- _The data_:
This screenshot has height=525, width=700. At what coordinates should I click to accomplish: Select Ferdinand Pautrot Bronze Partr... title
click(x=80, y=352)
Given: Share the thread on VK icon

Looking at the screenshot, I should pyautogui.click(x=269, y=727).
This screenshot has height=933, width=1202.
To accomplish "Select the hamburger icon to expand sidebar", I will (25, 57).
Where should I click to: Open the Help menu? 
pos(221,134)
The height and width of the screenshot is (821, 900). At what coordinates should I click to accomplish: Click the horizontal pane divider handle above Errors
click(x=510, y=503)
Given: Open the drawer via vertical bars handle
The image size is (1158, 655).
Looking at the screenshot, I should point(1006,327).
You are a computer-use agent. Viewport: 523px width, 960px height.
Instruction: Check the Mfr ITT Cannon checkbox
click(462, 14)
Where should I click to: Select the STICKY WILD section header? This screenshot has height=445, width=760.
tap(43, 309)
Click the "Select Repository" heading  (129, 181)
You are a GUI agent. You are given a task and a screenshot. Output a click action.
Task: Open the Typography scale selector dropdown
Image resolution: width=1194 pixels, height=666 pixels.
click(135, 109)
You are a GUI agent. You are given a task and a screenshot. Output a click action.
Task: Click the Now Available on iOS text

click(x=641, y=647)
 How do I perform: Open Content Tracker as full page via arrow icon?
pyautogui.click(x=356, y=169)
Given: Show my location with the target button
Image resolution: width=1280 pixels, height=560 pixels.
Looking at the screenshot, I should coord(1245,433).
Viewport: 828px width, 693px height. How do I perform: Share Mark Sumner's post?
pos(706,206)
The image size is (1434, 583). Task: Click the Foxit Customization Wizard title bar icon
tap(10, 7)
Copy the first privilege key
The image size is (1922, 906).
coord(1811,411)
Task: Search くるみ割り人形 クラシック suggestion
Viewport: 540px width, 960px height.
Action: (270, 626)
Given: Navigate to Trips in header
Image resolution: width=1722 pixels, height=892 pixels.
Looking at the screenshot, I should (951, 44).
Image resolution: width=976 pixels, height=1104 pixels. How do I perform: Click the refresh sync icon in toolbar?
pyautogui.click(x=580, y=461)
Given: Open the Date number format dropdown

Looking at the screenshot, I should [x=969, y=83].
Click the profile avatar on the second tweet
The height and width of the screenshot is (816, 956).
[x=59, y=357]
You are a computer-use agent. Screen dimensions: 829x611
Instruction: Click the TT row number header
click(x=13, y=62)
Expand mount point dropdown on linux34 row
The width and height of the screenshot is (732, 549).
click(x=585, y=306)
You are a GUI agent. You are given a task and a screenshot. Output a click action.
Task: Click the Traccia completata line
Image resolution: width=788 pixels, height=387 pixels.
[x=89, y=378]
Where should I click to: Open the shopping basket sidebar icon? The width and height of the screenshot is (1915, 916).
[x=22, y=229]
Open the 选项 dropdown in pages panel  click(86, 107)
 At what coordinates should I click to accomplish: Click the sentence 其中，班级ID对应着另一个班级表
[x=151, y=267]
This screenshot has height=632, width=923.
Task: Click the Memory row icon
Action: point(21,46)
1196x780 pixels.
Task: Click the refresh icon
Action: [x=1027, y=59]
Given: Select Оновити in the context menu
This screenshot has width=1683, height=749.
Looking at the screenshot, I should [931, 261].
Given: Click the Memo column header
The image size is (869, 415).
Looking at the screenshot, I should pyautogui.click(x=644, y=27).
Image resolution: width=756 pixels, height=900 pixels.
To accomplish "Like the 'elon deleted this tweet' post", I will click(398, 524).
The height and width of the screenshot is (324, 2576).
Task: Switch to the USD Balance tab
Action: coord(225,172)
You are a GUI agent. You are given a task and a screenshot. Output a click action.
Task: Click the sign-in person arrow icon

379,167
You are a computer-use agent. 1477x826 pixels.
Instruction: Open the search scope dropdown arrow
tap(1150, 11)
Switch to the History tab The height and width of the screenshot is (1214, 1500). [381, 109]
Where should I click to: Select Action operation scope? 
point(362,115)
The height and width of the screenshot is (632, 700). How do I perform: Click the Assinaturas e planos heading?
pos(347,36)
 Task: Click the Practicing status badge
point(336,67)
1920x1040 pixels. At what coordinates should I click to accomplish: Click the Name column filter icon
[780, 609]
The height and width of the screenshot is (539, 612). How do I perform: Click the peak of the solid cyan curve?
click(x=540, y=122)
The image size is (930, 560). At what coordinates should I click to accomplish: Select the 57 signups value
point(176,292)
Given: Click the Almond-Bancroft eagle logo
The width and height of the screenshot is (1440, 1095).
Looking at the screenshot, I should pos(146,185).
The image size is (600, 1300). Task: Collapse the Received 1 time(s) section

- _Task instructions_:
Nothing in the listing above may be altered; transcribe all of it.

- _Written response_:
This screenshot has height=525, width=700. At what coordinates should I click to accomplish: Select Ferdinand Pautrot Bronze Partr... title
click(x=80, y=352)
Given: Share the thread on VK icon

Looking at the screenshot, I should pyautogui.click(x=269, y=727).
This screenshot has height=933, width=1202.
To accomplish "Select the hamburger icon to expand sidebar", I will (25, 57).
Where should I click to: Open the Help menu? 
pos(221,134)
The height and width of the screenshot is (821, 900). At what coordinates should I click to accomplish: Click the horizontal pane divider handle above Errors
click(x=510, y=503)
Given: Open the drawer via vertical bars handle
The image size is (1158, 655).
Looking at the screenshot, I should point(1006,327).
You are a computer-use agent. Viewport: 523px width, 960px height.
Instruction: Check the Mfr ITT Cannon checkbox
click(462, 14)
Where should I click to: Select the STICKY WILD section header? This screenshot has height=445, width=760.
tap(43, 309)
Click the "Select Repository" heading  (129, 181)
You are a GUI agent. You are given a task and a screenshot. Output a click action.
Task: Open the Typography scale selector dropdown
Image resolution: width=1194 pixels, height=666 pixels.
click(135, 109)
You are a GUI agent. You are given a task and a screenshot. Output a click action.
Task: Click the Now Available on iOS text

click(x=641, y=647)
 How do I perform: Open Content Tracker as full page via arrow icon?
pyautogui.click(x=356, y=169)
Given: Show my location with the target button
Image resolution: width=1280 pixels, height=560 pixels.
Looking at the screenshot, I should coord(1245,433).
Viewport: 828px width, 693px height. How do I perform: Share Mark Sumner's post?
pos(706,206)
The image size is (1434, 583). Task: Click the Foxit Customization Wizard title bar icon
tap(10, 7)
Copy the first privilege key
The image size is (1922, 906).
coord(1811,411)
Task: Search くるみ割り人形 クラシック suggestion
Viewport: 540px width, 960px height.
Action: (270, 626)
Given: Navigate to Trips in header
Image resolution: width=1722 pixels, height=892 pixels.
Looking at the screenshot, I should (951, 44).
Image resolution: width=976 pixels, height=1104 pixels. How do I perform: Click the refresh sync icon in toolbar?
pyautogui.click(x=580, y=461)
Given: Open the Date number format dropdown

Looking at the screenshot, I should [x=969, y=83].
Click the profile avatar on the second tweet
The height and width of the screenshot is (816, 956).
[x=59, y=357]
You are a computer-use agent. Screen dimensions: 829x611
Instruction: Click the TT row number header
click(x=13, y=62)
Expand mount point dropdown on linux34 row
The width and height of the screenshot is (732, 549).
click(x=585, y=306)
You are a GUI agent. You are given a task and a screenshot. Output a click action.
Task: Click the Traccia completata line
Image resolution: width=788 pixels, height=387 pixels.
[x=89, y=378]
Where should I click to: Open the shopping basket sidebar icon? The width and height of the screenshot is (1915, 916).
[x=22, y=229]
Open the 选项 dropdown in pages panel  click(86, 107)
 At what coordinates should I click to accomplish: Click the sentence 其中，班级ID对应着另一个班级表
[x=151, y=267]
This screenshot has height=632, width=923.
Task: Click the Memory row icon
Action: point(21,46)
1196x780 pixels.
Task: Click the refresh icon
Action: [x=1027, y=59]
Given: Select Оновити in the context menu
This screenshot has width=1683, height=749.
Looking at the screenshot, I should [931, 261].
Given: Click the Memo column header
The image size is (869, 415).
Looking at the screenshot, I should pyautogui.click(x=644, y=27).
Image resolution: width=756 pixels, height=900 pixels.
To accomplish "Like the 'elon deleted this tweet' post", I will click(398, 524).
The height and width of the screenshot is (324, 2576).
Task: Switch to the USD Balance tab
Action: coord(225,172)
You are a GUI agent. You are given a task and a screenshot. Output a click action.
Task: Click the sign-in person arrow icon

379,167
You are a computer-use agent. 1477x826 pixels.
Instruction: Open the search scope dropdown arrow
tap(1150, 11)
Switch to the History tab The height and width of the screenshot is (1214, 1500). [381, 109]
Where should I click to: Select Action operation scope? 
point(362,115)
The height and width of the screenshot is (632, 700). How do I perform: Click the Assinaturas e planos heading?
pos(347,36)
 Task: Click the Practicing status badge
point(336,67)
1920x1040 pixels. At what coordinates should I click to accomplish: Click the Name column filter icon
[780, 609]
The height and width of the screenshot is (539, 612). How do I perform: Click the peak of the solid cyan curve?
click(x=540, y=122)
The image size is (930, 560). At what coordinates should I click to accomplish: Select the 57 signups value
point(176,292)
Given: Click the Almond-Bancroft eagle logo
The width and height of the screenshot is (1440, 1095).
Looking at the screenshot, I should pos(146,185).
The image size is (600, 1300). Task: Collapse the Received 1 time(s) section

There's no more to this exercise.